同社は「他のモデルが拒否する攻撃的サイバー、レッドチーム活動、エージェントテストの作業を実行できるよう、アブリテレーションを施してホスティングした」とXへの投稿で8月31日に説明した。

abliterated-model-large-v2と名付けられたこのモデルはGLM-5.3をベースとしている。Abliteration.aiによると、GLM-5.3はTerminal-Bench 4.0でOpus 5とFableに次ぐ3位にランクインしている。同社は、GLM-5.3のサイバーエクスプロイト性能がGLM-5.2の2倍だと指摘した。

投稿によると、「アブリテレーション」によって同社は、モデルの活性化において拒否に関連する方向性を特定し、それらを重みから削除できたという。同社は、改変後もモデルのコーディング、サイバー、エージェント機能は維持されていると述べた。

この改変版は、CyberGymで84.5%を記録し、Mythos 5やGPT-5.6 Solなどのモデルを上回るといったGLM-5.3のベンチマーク指標を基盤としている。ExploitBenchでは、GLM-5.3の成功率は54.4%で、GLM-5.2の24.4%から上昇した。また、2時間以内にExploitGymの105タスクを完了した。従来は29タスクだった。

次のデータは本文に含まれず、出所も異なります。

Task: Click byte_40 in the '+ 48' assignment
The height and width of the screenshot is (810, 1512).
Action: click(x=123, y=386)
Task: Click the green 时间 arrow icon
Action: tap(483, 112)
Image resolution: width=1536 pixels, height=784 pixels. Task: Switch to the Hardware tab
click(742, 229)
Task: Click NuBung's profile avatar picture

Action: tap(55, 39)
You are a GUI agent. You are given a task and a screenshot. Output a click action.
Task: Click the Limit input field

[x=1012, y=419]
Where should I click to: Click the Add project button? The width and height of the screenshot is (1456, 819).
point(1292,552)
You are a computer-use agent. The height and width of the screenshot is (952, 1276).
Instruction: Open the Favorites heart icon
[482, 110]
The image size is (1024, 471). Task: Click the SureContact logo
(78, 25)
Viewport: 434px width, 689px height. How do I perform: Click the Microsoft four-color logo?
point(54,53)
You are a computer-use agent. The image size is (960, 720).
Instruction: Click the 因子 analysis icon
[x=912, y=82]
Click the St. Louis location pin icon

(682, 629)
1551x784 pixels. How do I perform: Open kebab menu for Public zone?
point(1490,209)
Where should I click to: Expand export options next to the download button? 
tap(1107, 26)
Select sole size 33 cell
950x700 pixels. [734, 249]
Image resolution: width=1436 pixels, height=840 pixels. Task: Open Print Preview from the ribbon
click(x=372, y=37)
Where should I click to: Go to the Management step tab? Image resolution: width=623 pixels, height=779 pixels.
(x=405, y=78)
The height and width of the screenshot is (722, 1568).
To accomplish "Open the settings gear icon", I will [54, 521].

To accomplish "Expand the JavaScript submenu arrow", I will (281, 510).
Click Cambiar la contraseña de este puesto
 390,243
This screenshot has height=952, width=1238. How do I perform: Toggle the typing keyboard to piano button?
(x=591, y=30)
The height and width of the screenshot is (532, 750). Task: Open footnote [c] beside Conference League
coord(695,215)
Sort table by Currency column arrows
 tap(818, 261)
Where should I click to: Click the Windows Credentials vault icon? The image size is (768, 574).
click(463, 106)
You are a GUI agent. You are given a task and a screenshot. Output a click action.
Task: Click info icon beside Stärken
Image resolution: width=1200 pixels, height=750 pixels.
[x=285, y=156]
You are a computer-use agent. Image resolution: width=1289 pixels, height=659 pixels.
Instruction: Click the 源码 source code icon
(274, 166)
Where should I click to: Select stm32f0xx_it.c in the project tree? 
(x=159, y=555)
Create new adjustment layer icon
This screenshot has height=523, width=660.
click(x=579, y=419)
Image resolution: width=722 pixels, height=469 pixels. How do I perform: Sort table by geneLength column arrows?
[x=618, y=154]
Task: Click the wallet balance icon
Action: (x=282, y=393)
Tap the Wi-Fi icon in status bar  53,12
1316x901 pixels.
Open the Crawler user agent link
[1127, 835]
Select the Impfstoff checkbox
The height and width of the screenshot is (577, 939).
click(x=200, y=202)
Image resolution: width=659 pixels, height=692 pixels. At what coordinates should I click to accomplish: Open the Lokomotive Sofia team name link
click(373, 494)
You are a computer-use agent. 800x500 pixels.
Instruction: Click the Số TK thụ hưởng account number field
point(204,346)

同社によると、ホスティングされたモデルは米国を拠点とし、FP8精度を使用し、100万トークンのコンテキストウィンドウを備える。Abliteration.aiは、入力または出力のプロンプトを一切保持しないとも説明した。

Abliteration.aiは、OpenAIのリクエスト形式に対応したAPIを通じてモデルを提供した。ユーザーはAbliteration.aiのコンソールからAPIキーを作成し、チャット補完エンドポイントにリクエストを送信できる。APIはトークンストリーミングにも対応し、ガバナンス制御向けのポリシーゲートウェイを提供する。

同社は、このモデルが攻撃的サイバーセキュリティ、AIレッドチーム活動、エージェントテスト、トラスト・アンド・セーフティーの用途向けに設計されていると述べた。